- Directed by: Denis Côté
- Written by: Denis Côté
- Produced by: Denis Côté Annie St-Pierre
- Starring: Guillaume Tremblay
- Cinematography: François Messier-Rheault
- Edited by: Matthew Rankin
- Music by: Roger Tellier-Craig
- Production companies: GreenGround Productions Inspiratrice & Commandant
- Distributed by: Inspiratrice & Commandant
- Release date: August 11, 2019 (Locarno);
- Running time: 66 minutes
- Country: Canada
- Budget: $10,000

= Wilcox (film) =

Wilcox is a Canadian drama film, directed by Denis Côté and released in 2019. Told entirely without dialogue, the film tells the story of Wilcox (Guillaume Tremblay), a mysterious drifter travelling in an apparent search for adventure. Although he does interact with other characters in the film, the dialogue taking place in the story is not heard by the audience.

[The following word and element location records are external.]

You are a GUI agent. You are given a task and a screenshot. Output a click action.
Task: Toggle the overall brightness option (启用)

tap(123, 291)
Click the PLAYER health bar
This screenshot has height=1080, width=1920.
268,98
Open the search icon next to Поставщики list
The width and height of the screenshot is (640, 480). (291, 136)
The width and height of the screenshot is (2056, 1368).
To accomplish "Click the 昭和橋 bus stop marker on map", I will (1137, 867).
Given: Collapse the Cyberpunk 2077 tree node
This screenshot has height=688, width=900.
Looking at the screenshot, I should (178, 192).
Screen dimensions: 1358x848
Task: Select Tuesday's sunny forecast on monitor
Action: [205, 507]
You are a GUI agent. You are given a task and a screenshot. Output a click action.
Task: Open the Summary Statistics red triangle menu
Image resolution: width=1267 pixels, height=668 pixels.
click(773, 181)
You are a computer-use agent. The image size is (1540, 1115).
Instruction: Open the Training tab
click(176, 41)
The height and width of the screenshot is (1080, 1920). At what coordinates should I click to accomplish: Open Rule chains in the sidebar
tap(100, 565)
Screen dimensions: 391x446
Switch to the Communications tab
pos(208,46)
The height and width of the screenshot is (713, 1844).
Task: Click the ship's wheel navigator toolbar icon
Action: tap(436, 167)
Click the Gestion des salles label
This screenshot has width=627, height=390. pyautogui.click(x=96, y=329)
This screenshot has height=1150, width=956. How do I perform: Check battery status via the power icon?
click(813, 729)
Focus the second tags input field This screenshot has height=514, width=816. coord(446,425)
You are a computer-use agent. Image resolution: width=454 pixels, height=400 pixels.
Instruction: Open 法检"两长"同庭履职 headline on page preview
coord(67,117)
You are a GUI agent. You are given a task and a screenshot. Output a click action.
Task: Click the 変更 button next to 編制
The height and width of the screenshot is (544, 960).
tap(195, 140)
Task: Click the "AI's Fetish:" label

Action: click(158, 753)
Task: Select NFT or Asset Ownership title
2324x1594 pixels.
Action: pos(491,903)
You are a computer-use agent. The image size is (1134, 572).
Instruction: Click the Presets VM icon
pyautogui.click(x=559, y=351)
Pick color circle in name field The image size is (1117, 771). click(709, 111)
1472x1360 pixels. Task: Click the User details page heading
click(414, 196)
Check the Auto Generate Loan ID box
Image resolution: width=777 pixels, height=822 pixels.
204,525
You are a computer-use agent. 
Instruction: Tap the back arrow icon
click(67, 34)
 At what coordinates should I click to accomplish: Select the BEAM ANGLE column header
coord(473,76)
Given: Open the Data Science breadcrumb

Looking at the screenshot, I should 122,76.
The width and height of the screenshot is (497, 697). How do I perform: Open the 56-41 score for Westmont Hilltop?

Le Devoir described the film as "not a documentary, not a fiction, not a direct cinema, but a little bit of all three forms."

The film was shot in October 2018 in a variety of communities in Quebec, including Bécancour and several small towns in the Montérégie region.

The film premiered at the 2019 Locarno Film Festival. It was later screened at the 2019 Montreal International Documentary Festival, where it was awarded the Special Jury Prize by the Canadian national feature jury.

==Release==
Wilcox was released on video-on-demand on March 3, 2020 by Inspiratrice & Commandant.